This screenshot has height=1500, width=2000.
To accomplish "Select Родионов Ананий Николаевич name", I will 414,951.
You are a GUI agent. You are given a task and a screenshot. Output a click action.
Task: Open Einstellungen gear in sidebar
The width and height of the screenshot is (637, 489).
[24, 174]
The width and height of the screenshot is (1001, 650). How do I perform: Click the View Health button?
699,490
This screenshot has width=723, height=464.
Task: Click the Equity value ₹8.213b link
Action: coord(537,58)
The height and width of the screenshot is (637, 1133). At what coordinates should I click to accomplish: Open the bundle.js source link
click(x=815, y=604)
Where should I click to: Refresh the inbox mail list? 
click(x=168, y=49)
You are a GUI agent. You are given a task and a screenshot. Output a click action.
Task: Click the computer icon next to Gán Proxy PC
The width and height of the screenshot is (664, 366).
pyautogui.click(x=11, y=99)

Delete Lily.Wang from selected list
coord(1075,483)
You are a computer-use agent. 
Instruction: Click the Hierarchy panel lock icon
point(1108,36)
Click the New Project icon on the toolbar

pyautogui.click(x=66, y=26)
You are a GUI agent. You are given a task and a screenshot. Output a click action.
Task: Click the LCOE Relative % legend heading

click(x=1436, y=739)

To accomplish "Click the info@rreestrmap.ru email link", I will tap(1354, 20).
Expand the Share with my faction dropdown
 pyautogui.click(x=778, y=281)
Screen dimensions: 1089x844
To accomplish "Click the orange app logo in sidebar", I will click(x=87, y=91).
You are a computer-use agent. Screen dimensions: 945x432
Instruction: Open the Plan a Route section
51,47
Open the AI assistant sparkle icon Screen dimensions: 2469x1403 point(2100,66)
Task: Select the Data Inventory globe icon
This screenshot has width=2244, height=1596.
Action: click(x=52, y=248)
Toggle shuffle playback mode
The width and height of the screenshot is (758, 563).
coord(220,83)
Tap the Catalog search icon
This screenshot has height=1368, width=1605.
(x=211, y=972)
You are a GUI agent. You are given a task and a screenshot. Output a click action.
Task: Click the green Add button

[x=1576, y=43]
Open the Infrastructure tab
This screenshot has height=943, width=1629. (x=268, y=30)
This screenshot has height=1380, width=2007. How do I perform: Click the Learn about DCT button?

● **TASK**:
Look through the material and find each line that includes "computer", then copy it.

● **SOLUTION FOR THIS EXERCISE**:
Task: Click the computer icon next to Gán Proxy PC
You are a computer-use agent. 
You are a computer-use agent. Screen dimensions: 945x432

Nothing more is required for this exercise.